Climate activist, Greta Thunberg, has on various occasions lashed out at global leaders for “empty” and “beautiful” words that she considers do not translate to meaningful action on climate change. Most recently at COP-26, Ms Thunberg sought to paraphrase the pronouncements of certain politicians as “blah blah blah”, and spoke of the failure of governments to implement climate change strategy.
Whether or not you agree with Ms Thunberg’s political views on government actions regarding emission reductions, there can be little disagreement in respect of the pace of growth in private sector interest and investment in ESG funds. The data is irrefutable: US sustainable funds saw $15.7 billion in net inflows during the third quarter of 2021, according to Morning Star with assets in these funds totaling more than $330 billion as of September. According to Bloomberg, Global ESG assets are on track to exceed $53 trillion by 2025, representing more than a third of the $140.5 trillion in projected total assets under management. Further, more than half of the environmental, social and governance-linked funds in the market outperformed the S&P 500 in the first several months of 2021.

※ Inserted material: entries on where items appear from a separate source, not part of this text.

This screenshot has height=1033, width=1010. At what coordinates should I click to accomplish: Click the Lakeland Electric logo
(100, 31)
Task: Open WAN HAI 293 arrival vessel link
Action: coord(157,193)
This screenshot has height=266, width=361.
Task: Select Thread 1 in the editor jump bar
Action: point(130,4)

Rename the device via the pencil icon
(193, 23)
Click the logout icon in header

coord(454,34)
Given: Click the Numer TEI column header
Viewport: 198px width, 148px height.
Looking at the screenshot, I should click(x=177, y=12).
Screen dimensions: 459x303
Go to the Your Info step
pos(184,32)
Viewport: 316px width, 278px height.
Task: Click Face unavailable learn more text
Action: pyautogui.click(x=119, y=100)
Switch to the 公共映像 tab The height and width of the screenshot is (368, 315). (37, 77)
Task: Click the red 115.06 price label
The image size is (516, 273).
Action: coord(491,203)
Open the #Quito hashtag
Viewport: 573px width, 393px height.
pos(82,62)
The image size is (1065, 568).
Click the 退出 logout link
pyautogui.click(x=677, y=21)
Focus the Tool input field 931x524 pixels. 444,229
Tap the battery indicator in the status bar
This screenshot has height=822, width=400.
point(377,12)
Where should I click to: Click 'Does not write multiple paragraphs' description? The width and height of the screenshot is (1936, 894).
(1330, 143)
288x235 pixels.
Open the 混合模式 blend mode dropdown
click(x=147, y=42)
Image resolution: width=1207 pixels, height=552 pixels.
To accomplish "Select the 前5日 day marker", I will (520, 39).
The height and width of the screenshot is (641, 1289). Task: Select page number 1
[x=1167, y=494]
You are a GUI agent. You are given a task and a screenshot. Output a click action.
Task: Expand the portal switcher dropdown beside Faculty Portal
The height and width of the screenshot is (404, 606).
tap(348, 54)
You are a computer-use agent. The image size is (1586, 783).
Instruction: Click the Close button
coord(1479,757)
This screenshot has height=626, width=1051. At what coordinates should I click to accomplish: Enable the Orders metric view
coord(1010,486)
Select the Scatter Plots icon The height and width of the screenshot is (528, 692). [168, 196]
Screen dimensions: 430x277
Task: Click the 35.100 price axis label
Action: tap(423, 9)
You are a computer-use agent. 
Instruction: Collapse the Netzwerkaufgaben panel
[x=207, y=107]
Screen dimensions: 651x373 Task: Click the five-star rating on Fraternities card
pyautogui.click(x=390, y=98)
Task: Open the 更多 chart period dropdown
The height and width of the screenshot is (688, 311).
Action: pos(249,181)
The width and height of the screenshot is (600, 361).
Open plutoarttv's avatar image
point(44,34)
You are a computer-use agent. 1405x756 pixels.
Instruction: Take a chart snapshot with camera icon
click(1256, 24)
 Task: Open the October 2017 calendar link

Although the reasons for the growth and performance of ESG products are the subject of vigorous debate, the data is conclusive in relation to the surge of interest in funds being raised with an environmental or social purpose.
This begs a question: How do statements of intention around the environmental purpose and social objectives of a fund translate into action? When an offering document states that the purpose of a fund is to advance environmental and social goals, how can investors be certain that the fund will, in fact, deliver on its promise?